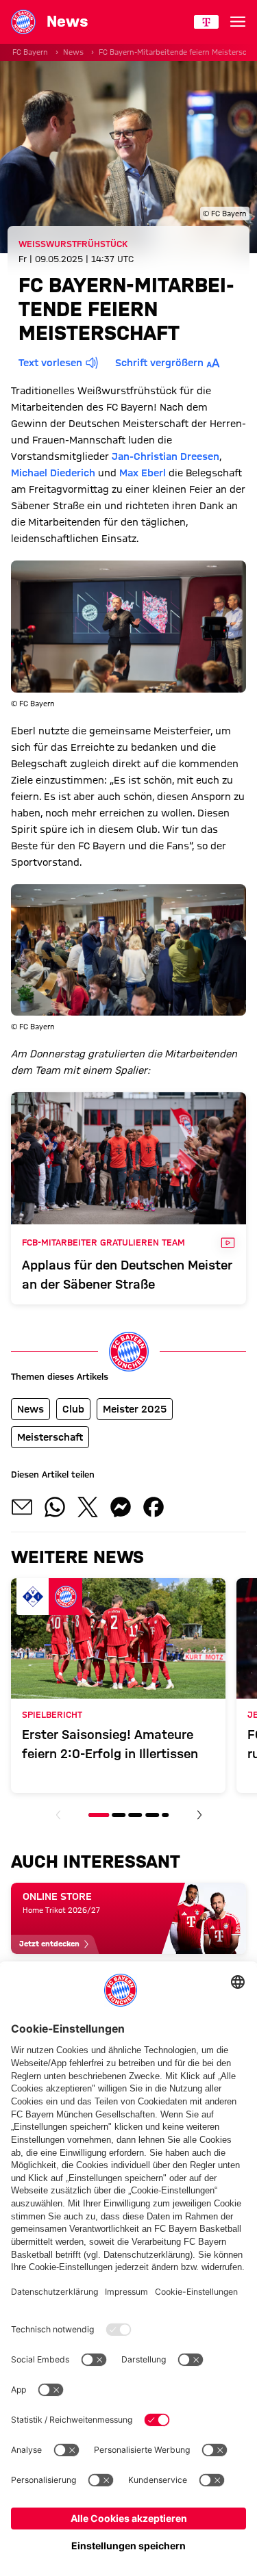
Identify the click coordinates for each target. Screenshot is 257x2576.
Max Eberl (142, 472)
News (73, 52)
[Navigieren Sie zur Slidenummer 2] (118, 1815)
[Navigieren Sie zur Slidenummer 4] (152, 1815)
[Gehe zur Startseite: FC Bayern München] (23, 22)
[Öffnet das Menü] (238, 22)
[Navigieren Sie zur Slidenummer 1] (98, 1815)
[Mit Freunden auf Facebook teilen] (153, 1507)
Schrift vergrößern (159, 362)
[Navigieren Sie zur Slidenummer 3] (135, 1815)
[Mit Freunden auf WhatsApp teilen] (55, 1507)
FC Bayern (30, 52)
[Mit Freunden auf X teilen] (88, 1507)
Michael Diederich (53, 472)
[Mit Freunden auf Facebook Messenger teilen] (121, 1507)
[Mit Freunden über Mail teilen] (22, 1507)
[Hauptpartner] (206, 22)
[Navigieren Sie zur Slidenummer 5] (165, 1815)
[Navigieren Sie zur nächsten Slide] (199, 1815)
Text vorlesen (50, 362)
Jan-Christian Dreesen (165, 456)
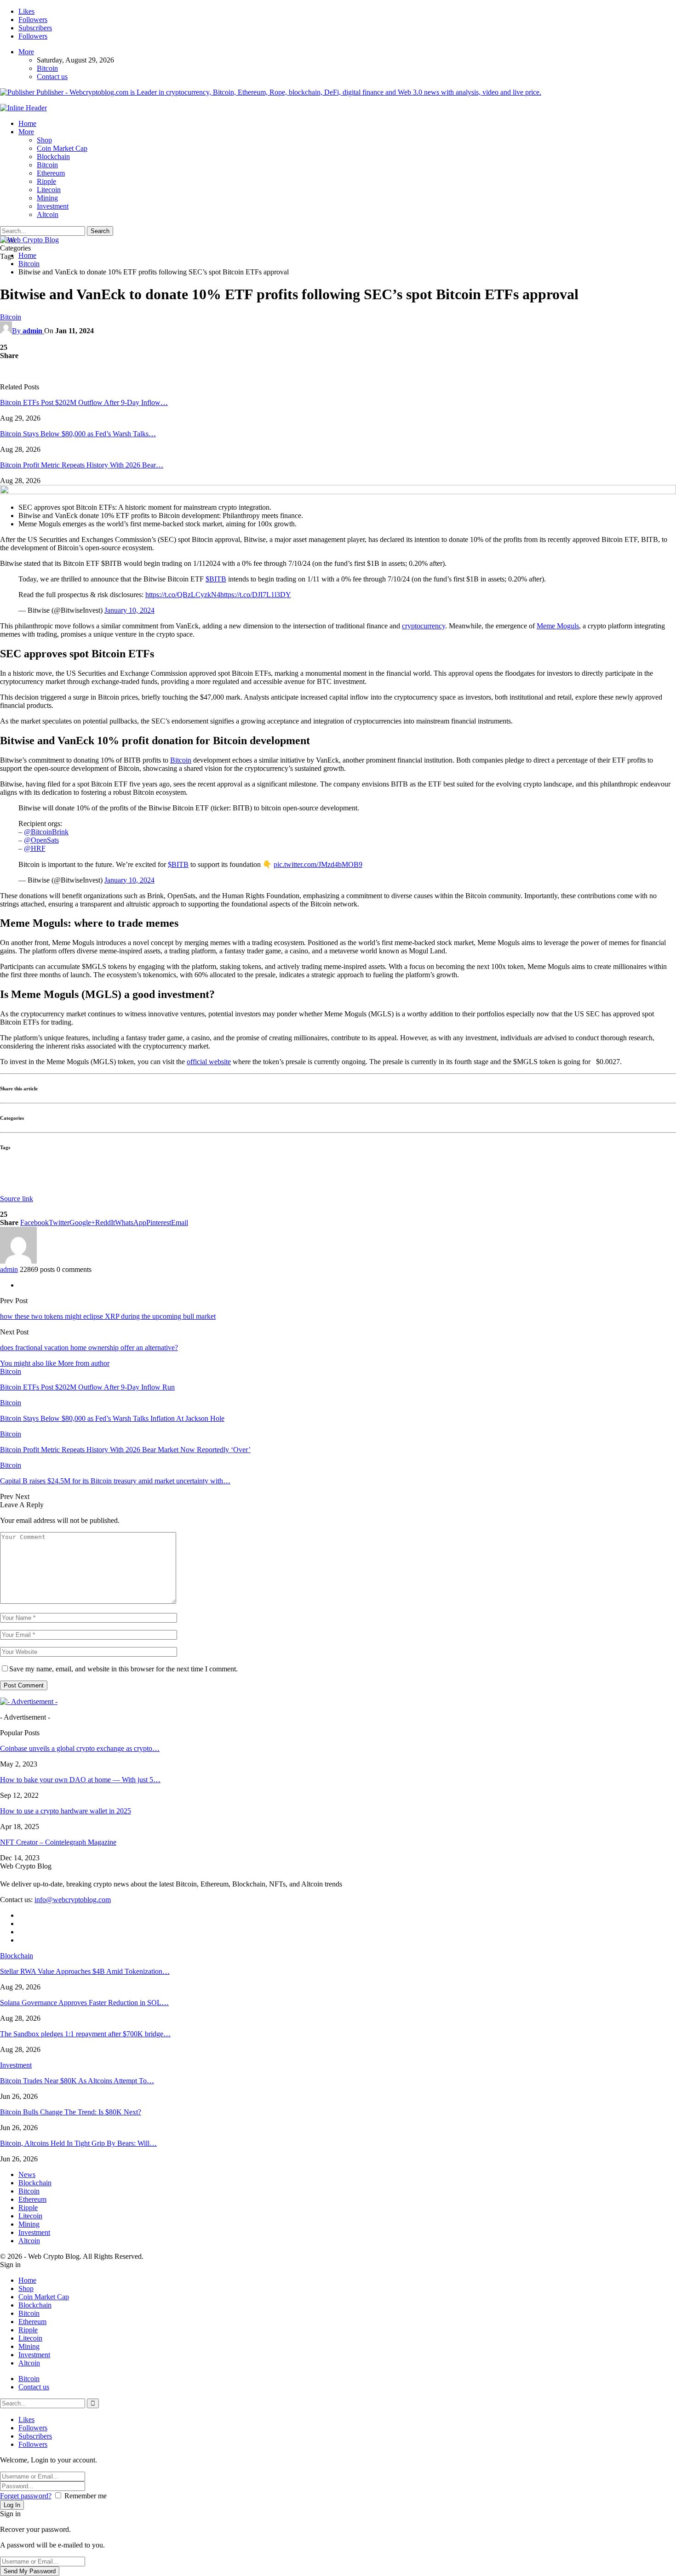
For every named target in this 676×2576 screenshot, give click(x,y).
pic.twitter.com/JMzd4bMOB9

_ _ _

Your copy should run from the line that has "[Navigieren Sie zur Slidenummer 4]" through the last line above, exactly, with both ends in and pictures out.

[Navigieren Sie zur Slidenummer 4] (152, 1815)
[Gehe zur Startseite: FC Bayern München] (23, 22)
[Öffnet das Menü] (238, 22)
[Navigieren Sie zur Slidenummer 1] (98, 1815)
[Mit Freunden auf Facebook teilen] (153, 1507)
Schrift vergrößern (159, 362)
[Navigieren Sie zur Slidenummer 3] (135, 1815)
[Mit Freunden auf WhatsApp teilen] (55, 1507)
FC Bayern (30, 52)
[Mit Freunden auf X teilen] (88, 1507)
Michael Diederich (53, 472)
[Mit Freunden auf Facebook Messenger teilen] (121, 1507)
[Mit Freunden über Mail teilen] (22, 1507)
[Hauptpartner] (206, 22)
[Navigieren Sie zur Slidenummer 5] (165, 1815)
[Navigieren Sie zur nächsten Slide] (199, 1815)
Text vorlesen (50, 362)
Jan-Christian Dreesen (165, 456)
For every named target in this 676×2576 screenshot, give click(x,y).
pic.twitter.com/JMzd4bMOB9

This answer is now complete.